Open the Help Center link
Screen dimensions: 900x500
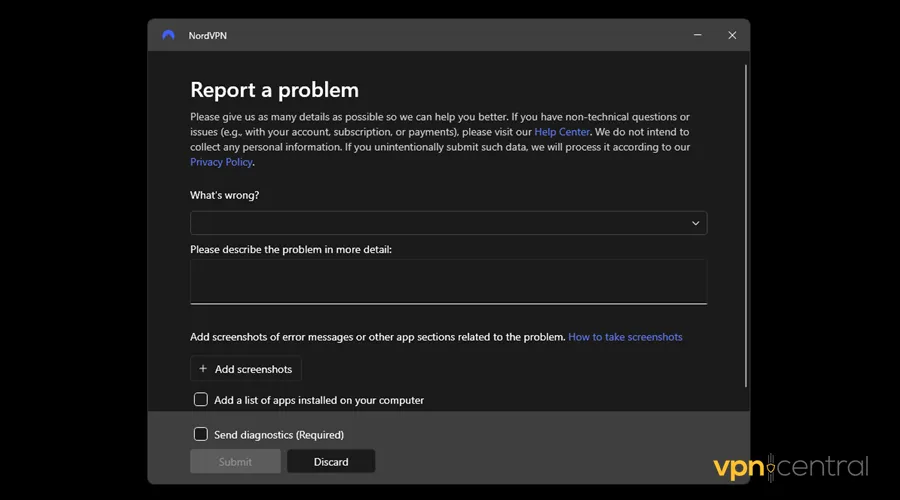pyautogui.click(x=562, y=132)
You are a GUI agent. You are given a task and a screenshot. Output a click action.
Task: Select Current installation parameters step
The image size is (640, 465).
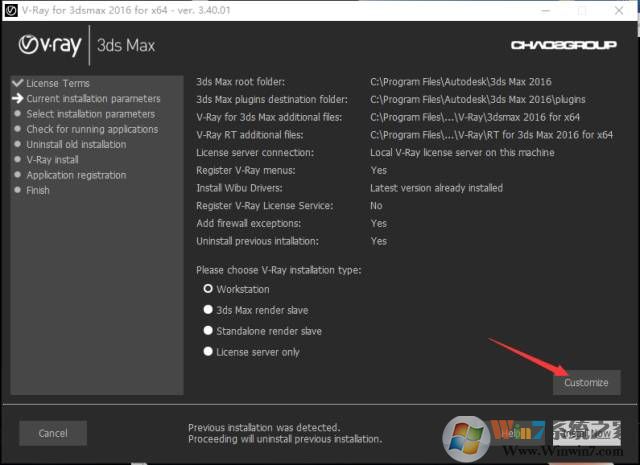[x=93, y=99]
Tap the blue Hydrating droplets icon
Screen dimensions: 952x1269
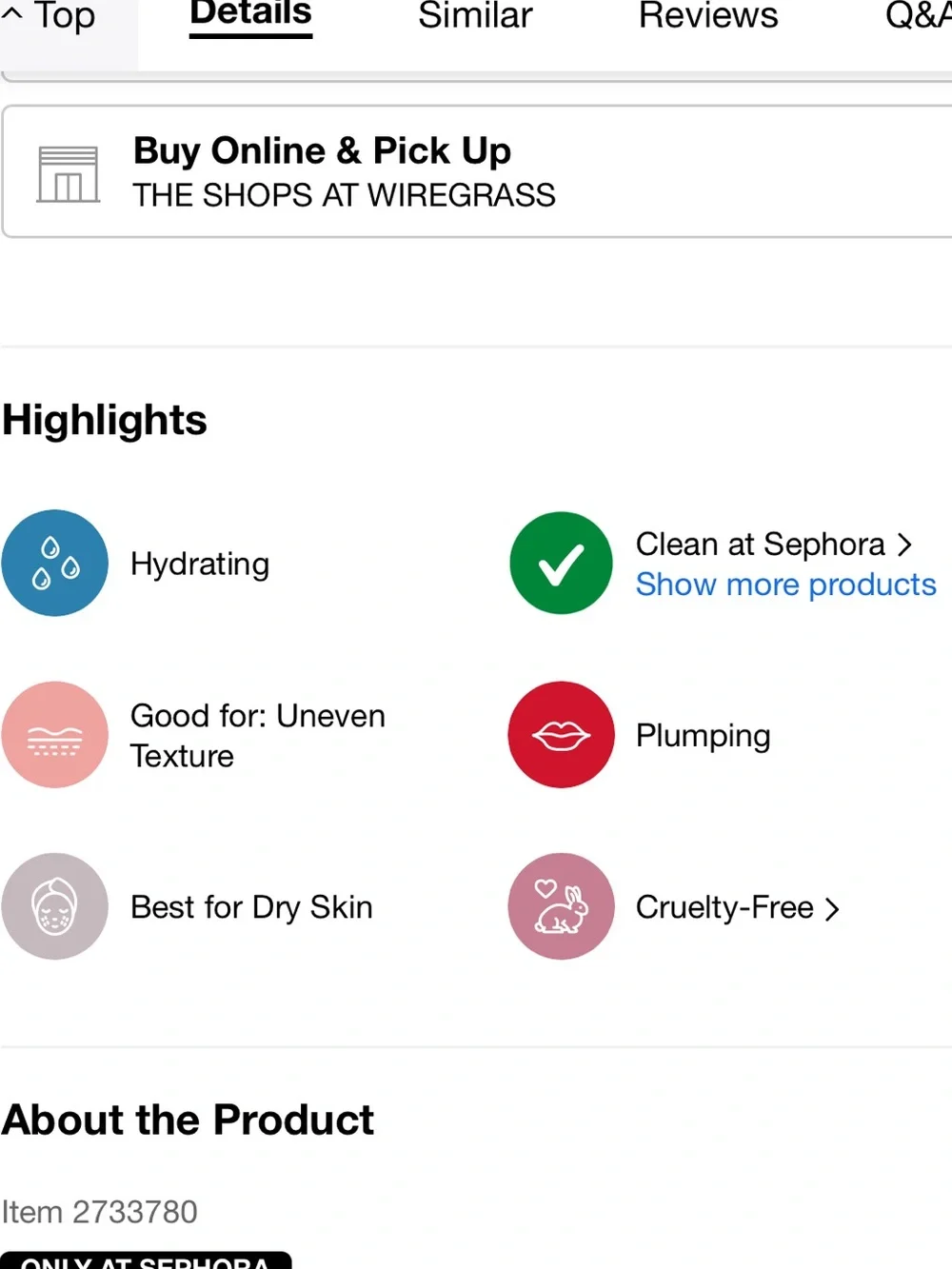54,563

● ● ● ● ● ● ●

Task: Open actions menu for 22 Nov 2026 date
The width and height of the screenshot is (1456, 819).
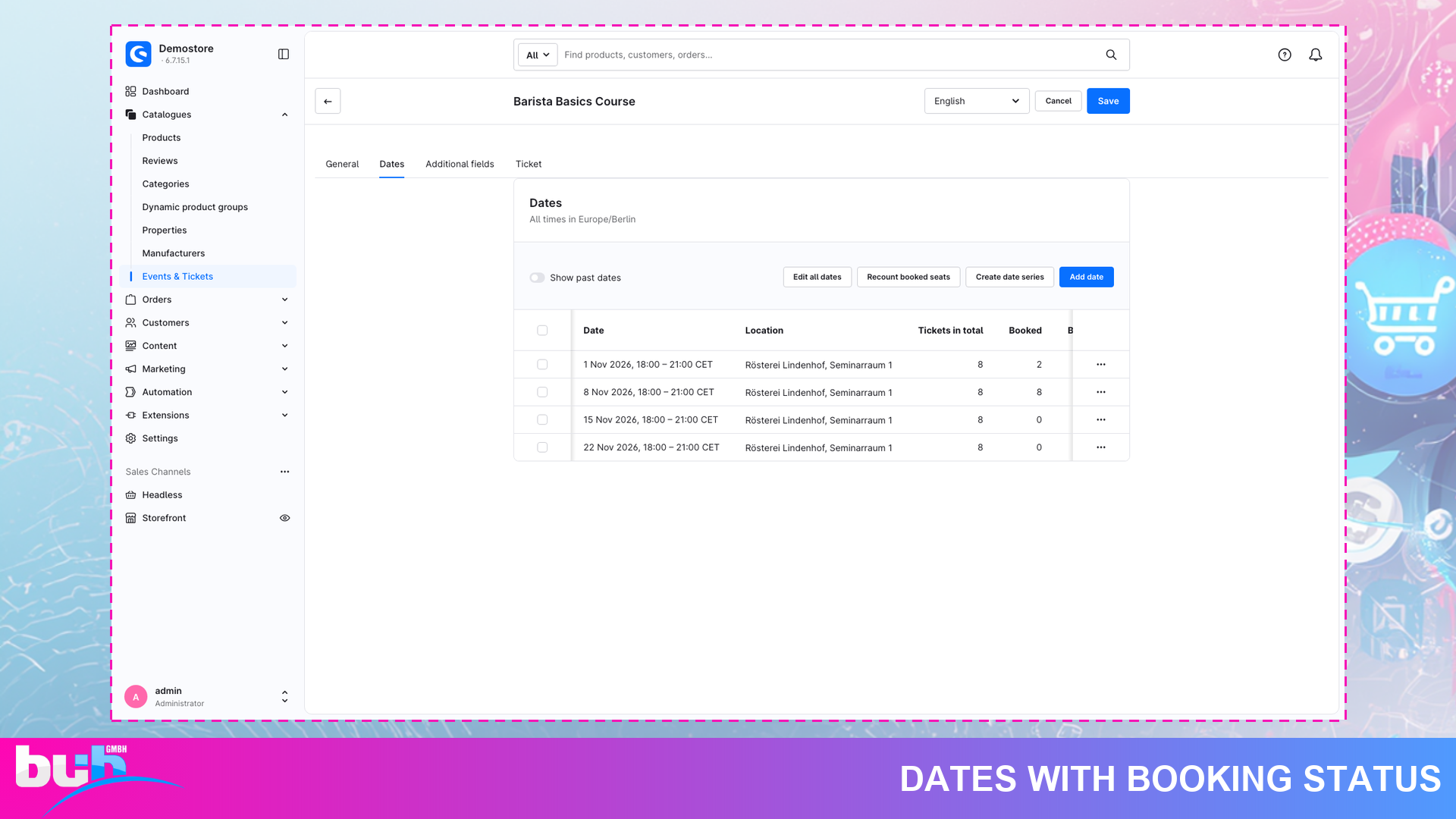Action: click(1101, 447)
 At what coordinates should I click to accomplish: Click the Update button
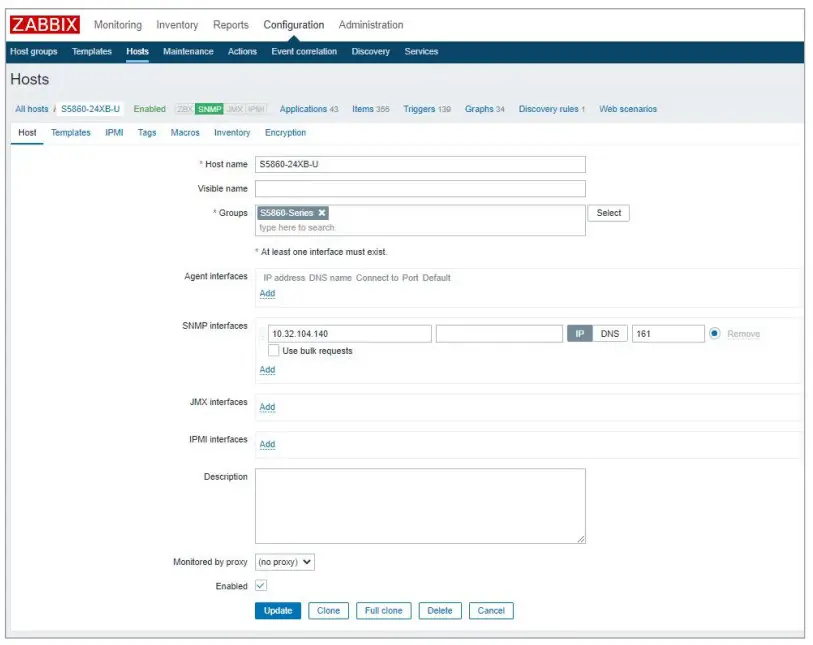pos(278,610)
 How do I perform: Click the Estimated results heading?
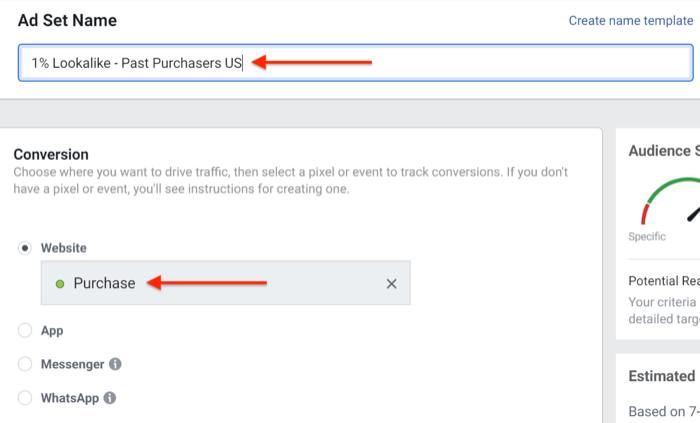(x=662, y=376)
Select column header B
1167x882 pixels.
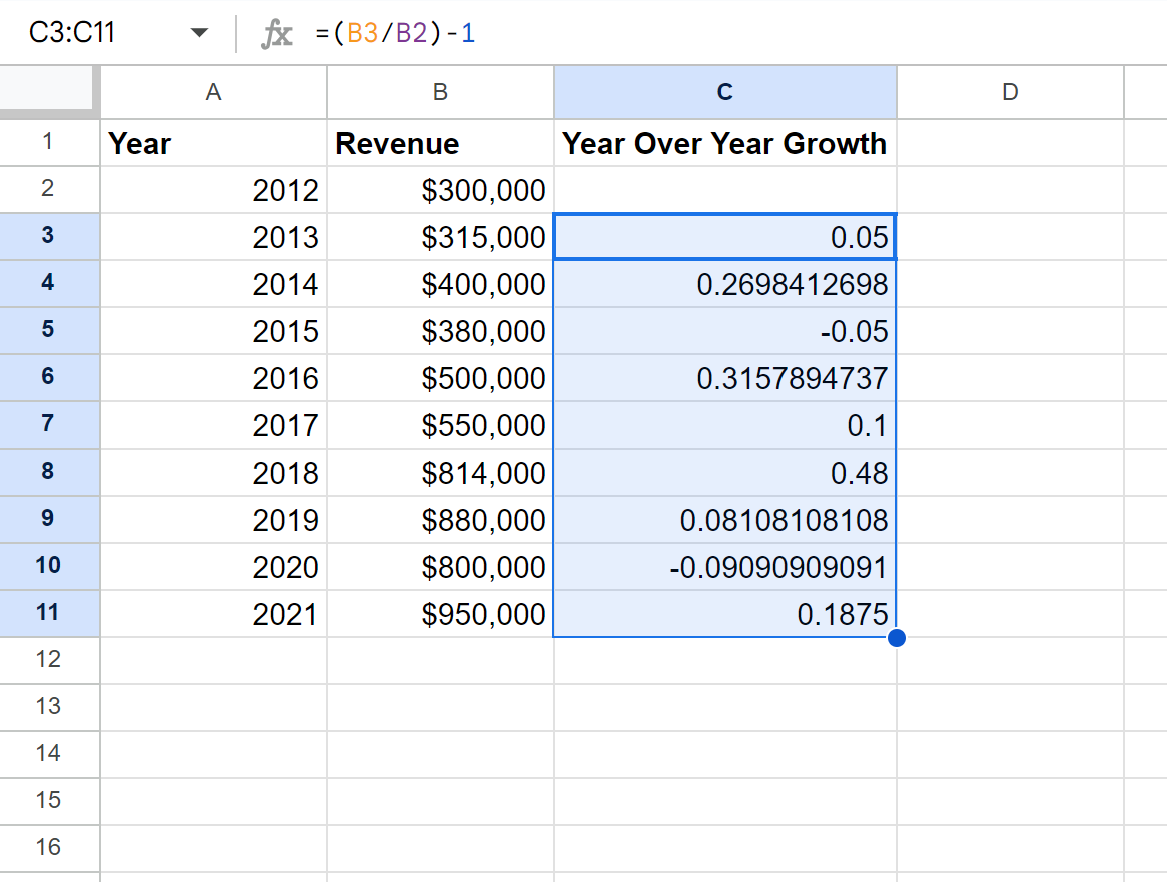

● ● ● ● ● ● ●

> _Requirement_: Wherever the string "Select" occurs in the records, copy the line it is in.

> _Task result_:
Task: Select Current installation parameters step
Select column header B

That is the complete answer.